Just like the the transition from oil and gas to sustainable energy sources, also the transition from oil-based resources to sustainable resources will require a long and hard effort. In spite of the many alarming reports about greenhouse gas emissions and climate change, in 2018 oil demand continued rising by 1.5 per cent towards 97 million barrels a day. A June 2018 report on the global polyester staple fibre market, written by the research and consulting company Technavio, forecast that this market will grow at a CAGR (compound annual growth rate) of over 5 per cent in 2018-22.

It appears that emerging players who try developing sustainable processes and materials are usually no match for the established unsustainable fibre industry. Not only are their prices higher than current market prices for synthetic fibres, they also have a hard time to convince their potential customers that the new materials have the required functional proprieties.

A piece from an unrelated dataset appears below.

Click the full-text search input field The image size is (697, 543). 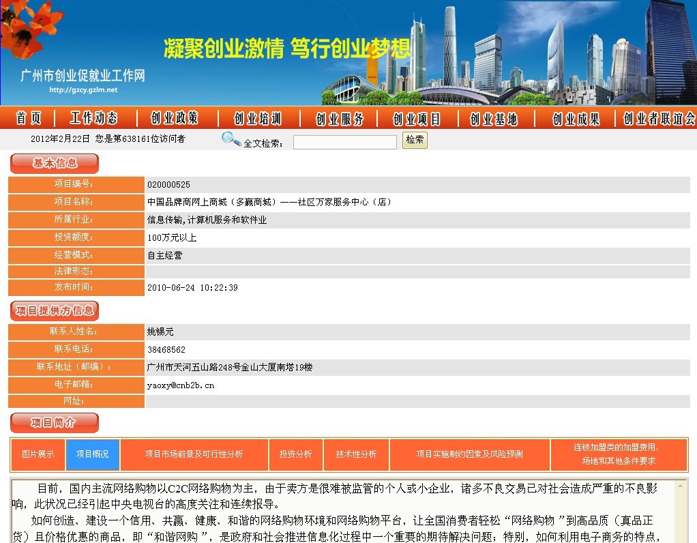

At the Ghent conference, several companies described the long and costly struggle, often with ups and downs, to develop a biobased product and to find then a profitable market niche. Two examples.

A few years ago, Belgian SME Orineo created a material branded as Touch of Nature. Originally composed of a partially bio-based 2-component thermosetting binder and fillers derived from agro- and food-industry side-streams, this material had all the promises of a market hit. It stumbled, however, over REACH issues related to the fossil-based hardener. REACH is the European Union regulation concerning the Registration, Evaluation, Authorisation and restriction of Chemicals.

Instead of relying on external suppliers and technology, Orineo decided to develop internally a fully biobased hardener for its resin system. A successful breakthrough occurred on March 21, the first day of the 2018 spring, Orineo is now proud to announce the first fully bio-based thermosetting resin, commercially available and matching the technico-economical requirements of the targeted markets.

Researchers of high-ranking Dutch Avans University of Applied Sciences bought samples of all commercially available synthetic dyes to compare them with the biobased dyes they have developed. They tested the dyes on textiles and paper. They concluded that the natural dyes have the same functional properties as the synthetic dyes, except that they lack the required light authenticity.

However, synthetic dyes and excipients can be toxic and because of the highly developed stability are not degradable in the environment. The Avans researchers therefore continue developing more biobased colours from terrestrial and marine plants. They try to modify natural dyes by adding stabilisers such as anti-oxidants and UV-blockers or accomplish modification by encapsulation of the colour molecule or by using a carrier material.

But some researchers suggest that consumers should be educated to change their attitude towards colours. Most humans appreciate the continuous changing of colours they watch in nature. Why would they not accept changing colours in ageing textiles that are coloured with natural dyes?

Blow for Pef production

Just on the day of the conference-on October 18-the media reported about the intention of German chemistry group BASF to step out of a joint project with the Dutch renewable chemistry company Avantium to produce furandicarboxylic acid, the building block for Pef (polyethylenefuranoate), suited for many applications like carpet and textile fibres. Both companies had the intention to invest together €300 million to build a reference plant with an annual capacity of up to 50,000 metric tonnes per year at BASF's site in Antwerp, Belgium. The companies seem now to disagree on the timing. Anyway, Avantium remains determined to pursue the commercialisation of furandicarboxylic acid and Pef-with or without BASF.

Pef is said to be much more environmentally friendly than Pet (polyethylene terephthalate), the most common thermoplastic polymer resin of the polyester family which is used in fibres for clothing and many other products. Pef is made from fructose of cane sugar, corn and wheat.